July bangkit, ia merasa harus melakukan sesuatu untuk dirinya sendiri. Ucapan Lusi kembali terngiang di benaknya, ucapan yang menyarankannya untuk meminta maaf kepada Mira dan merestuinya jadi istri kedua, dari pada ia meminta Prima menceraikannya yang akan membuat dirinya kelak kena karma.
Entah mengapa July merasa Prima akan mengabaikannya, dan sebelum semua itu terjadi, ia akan berjuang untuk mendapatkan haknya.
***
Berulang kali Mira membuka pintu kost dan berjalan ke depan, menanti kehadiran Prima. Hari sudah malam dan Prima belum kembali, padahal ia sudah lapar sekali dan tak ditinggali uang sama sekali oleh Prima. Mira menghela napas, ia putuskan untuk kembali masuk ke dalam kamar, kali ini ia mencoba menghubungi Prima dan suara ponsel suaminya bergetar di kamar kostnya. Mira mencari suara getaran itu dan ketemu di dekat jendela yang tertutup kardus barang dan belum dibukanya.Mira baru menyadari kalau ternyata sang suami meninggalkan ponselnya dalam keadaan di charger.

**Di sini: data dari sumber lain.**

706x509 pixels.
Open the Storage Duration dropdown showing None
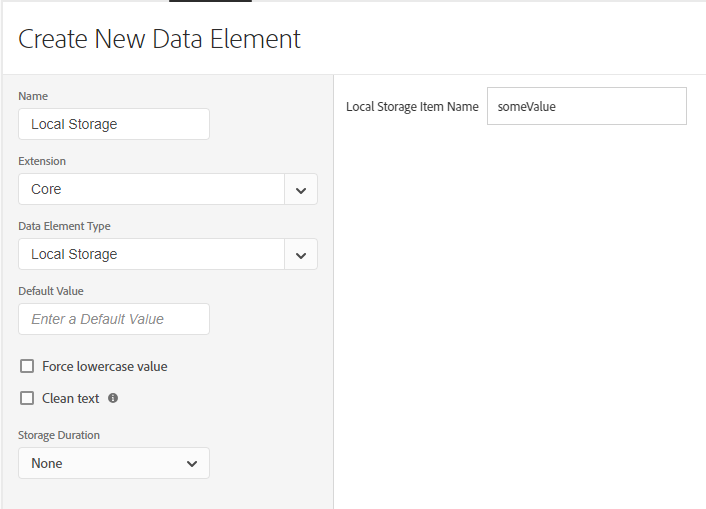point(114,463)
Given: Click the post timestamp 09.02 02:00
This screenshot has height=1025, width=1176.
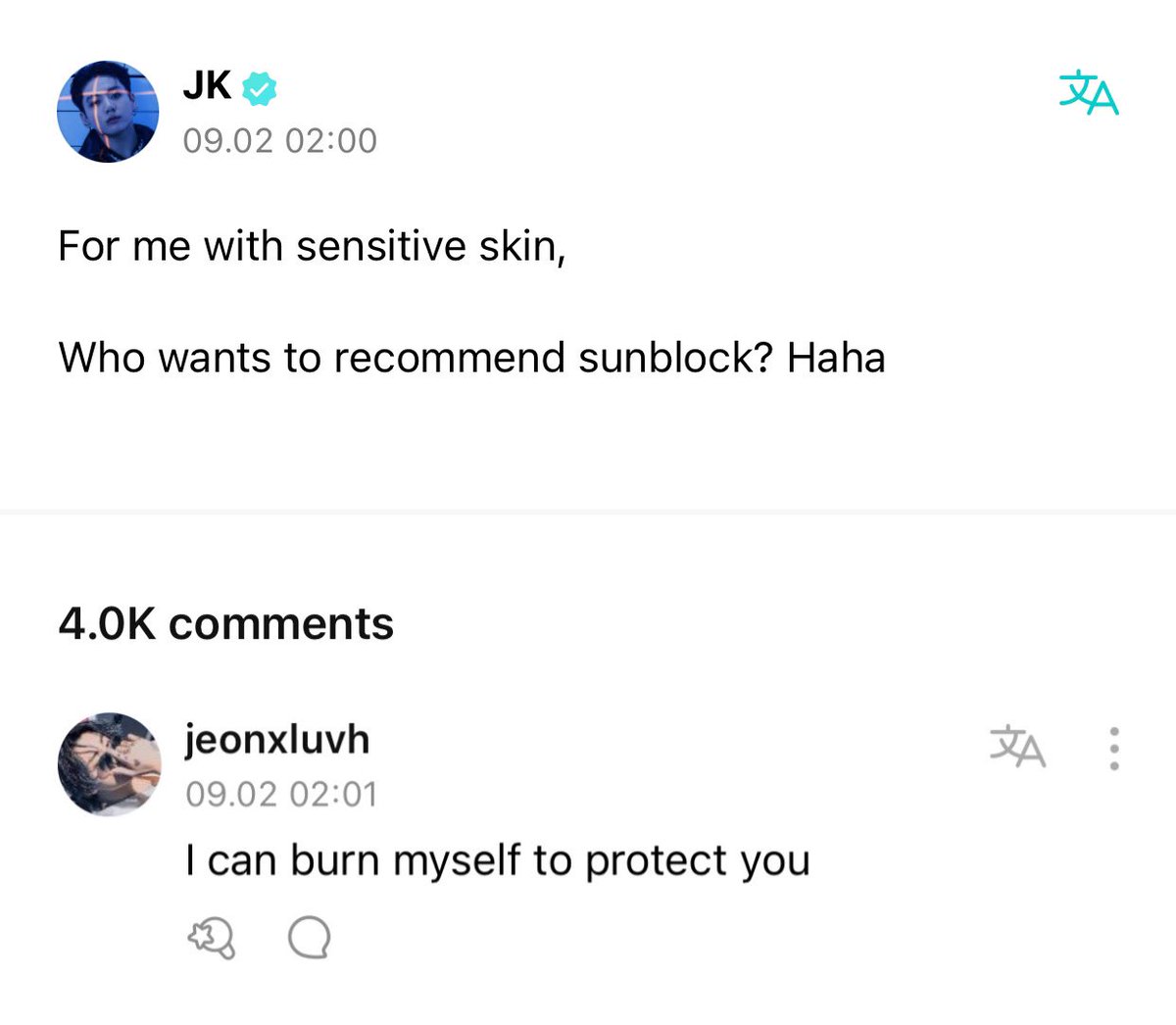Looking at the screenshot, I should tap(279, 141).
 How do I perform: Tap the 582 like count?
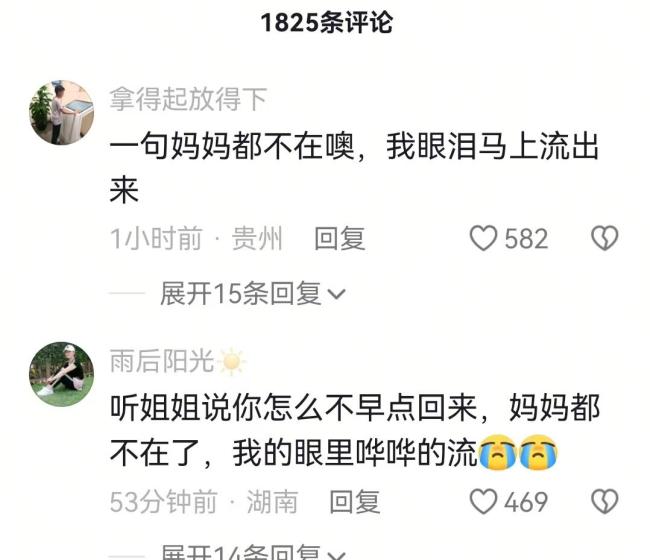point(526,239)
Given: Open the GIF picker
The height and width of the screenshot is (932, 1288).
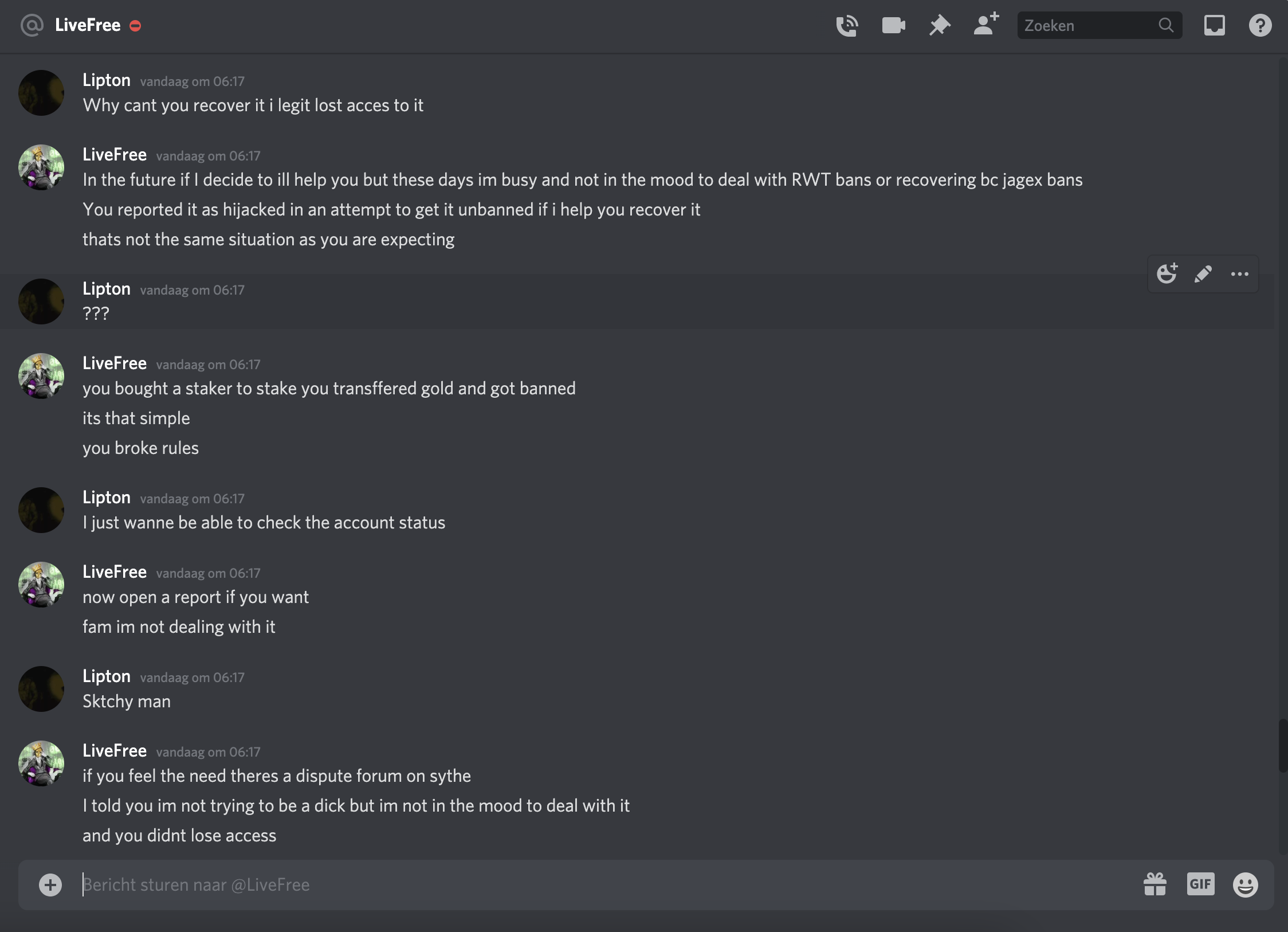Looking at the screenshot, I should tap(1200, 884).
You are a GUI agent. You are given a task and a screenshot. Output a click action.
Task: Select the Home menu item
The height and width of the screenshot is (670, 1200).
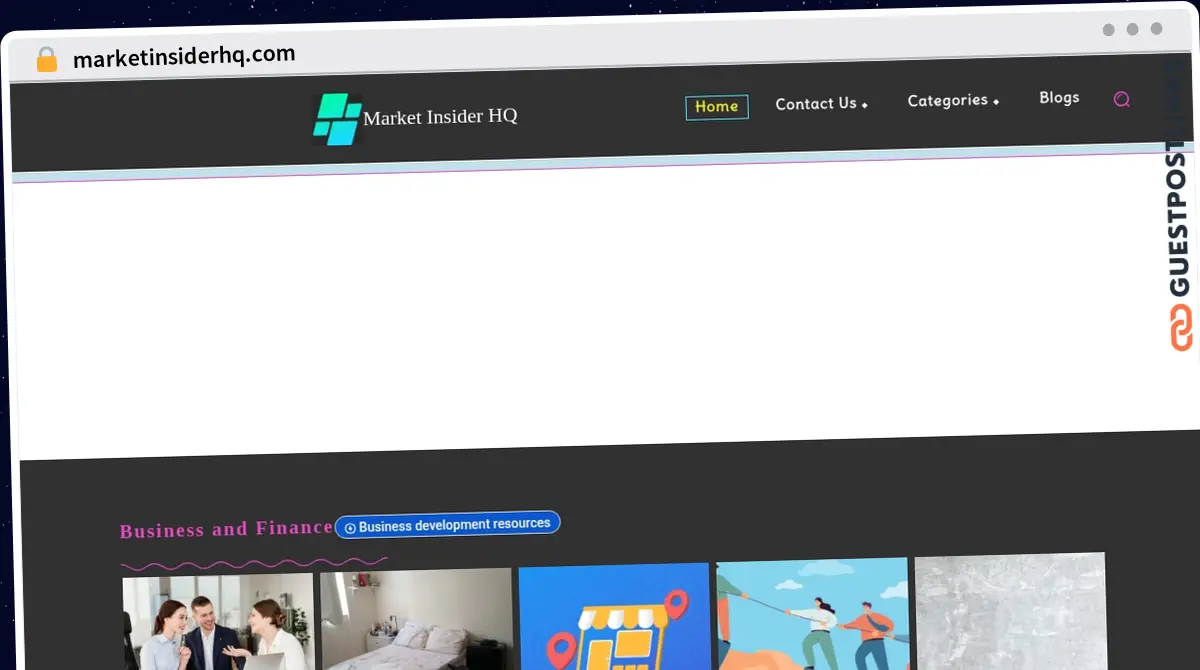coord(716,107)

Mira mendekat, melepas charger itu yang telah mengisi penuh daya ponsel suaminya. Ia kemudian membuka ponsel suaminya dan mendapati beberapa panggilan masuk dari nomer tak tersimpan pada siang hari tadi.
Siapa yang menelepon?
Tepat ketika Mira akan membuka fitur pesan karena ada pesan baru yang masuk, pintu kamar kostnya terbuka dan wajah kaget Prima yang melihatnya memegang ponselnya itu membuat Mira heran. Apalagi Prima lantas berjalan cepat dan merebut ponselnya dari tangan Mira, membuat Mira makin bertanya-tanya dan curiga saja.